Testo da leggere »
####################

Caput Capitis I

Caput Capitis I

Caput Capitis I

di Gabi Scardi

Palermo. Albeggia sulla Vucciria. Una giovane donna dai capelli scuri intraprende una lunga corsa. È Tiziana Pers. In ogni mano ha un secchio, in ogni secchio nuota un pesce. Raggiunge il molo della baia di Sant’Erasmo, e i due pesci vengono liberati in mare.

Le immagini hanno il sapore di un’allegoria. Invece è la realtà. L’azione si ripete per alcuni giorni. A tornare in mare sono, di volta in volta, un’occhiata, un polpo maiolino e un polpo fraiello, due ciccale di mare, un’anguilla, un pesce balestra, una mazzancolla e uno scampo reale.

Ogni volta la corsa è preceduta da una negoziazione per ottenere i pesci da un venditore del mercato. Questi decide quale animale cedere, e, in cambio, riceve un dipinto a olio della medesima altezza. Un contratto certifica gli estremi del patto, ed è destinato ad essere esposto insieme al dipinto.
Il rischio di fallimento, in questi interventi, è alto. Tra le varianti in campo c’è il fatto che si potrebbe non pervenire a un accordo. Anche la velocità è un fattore determinante: l’animale potrebbe non sopravvivere ai tre chilometri di tragitto.

L’intervento confluisce nel progetto Art_History che Tiziana Pers porta avanti da sempre, e di cui fanno parte altri salvataggi, imperniati anch’essi sullo scambio animale – opera.

Il video relativo al baratto e alla lunga corsa di Pers verso il mare è uno degli elementi centrali della mostra Caput Capitis. L’altro è costituito da una serie di dipinti raffiguranti gli animali salvati. Ognuno di essi è un vero e proprio ritratto, frutto di un’osservazione partecipe, di un flusso comunicativo; di un collegamento che avviene in nome di una nuova intimità, di una mutualità dello sguardo. Si tratta di un’intimità, di una mutualità rare, perché, fatta eccezione per casi di “affinità elettiva” o per la relazione che può legare la persona a un singolo “pet”, è raro che tra l’uomo e un altro animale si instauri un rapporto di reciprocità. è inusuale che un animale mantenga, agli occhi dell’uomo, un’individualità. Ancora più raro è che l’uomo voglia entrare, rispetto all’animale, in una comunicazione tanto intima, che implica un’interrogazione profonda su cosa sia l’uomo e cosa l’animale; su quali siano i limiti profondi dell’umanità.

####################

Dati forniti »
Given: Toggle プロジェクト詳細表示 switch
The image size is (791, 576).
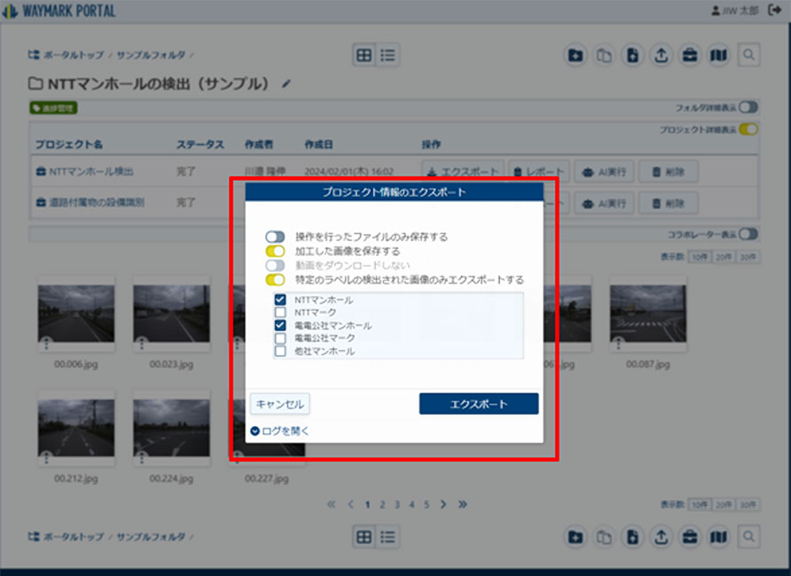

####################

Compiti ed esercizi »
[1] Secondo il testo su Tiziana Pers, che cosa riceve il venditore del mercato in cambio dell'animale che cede?
[2] Per favore, trascrivi dal testo su Tiziana Pers il tratto che va da "di Gabi Scardi" fino a "liberati in mare.".

Risultati dei compiti »
[1] Un dipinto a olio della medesima altezza dell'animale.

[2]
di Gabi Scardi

Palermo. Albeggia sulla Vucciria. Una giovane donna dai capelli scuri intraprende una lunga corsa. È Tiziana Pers. In ogni mano ha un secchio, in ogni secchio nuota un pesce. Raggiunge il molo della baia di Sant’Erasmo, e i due pesci vengono liberati in mare.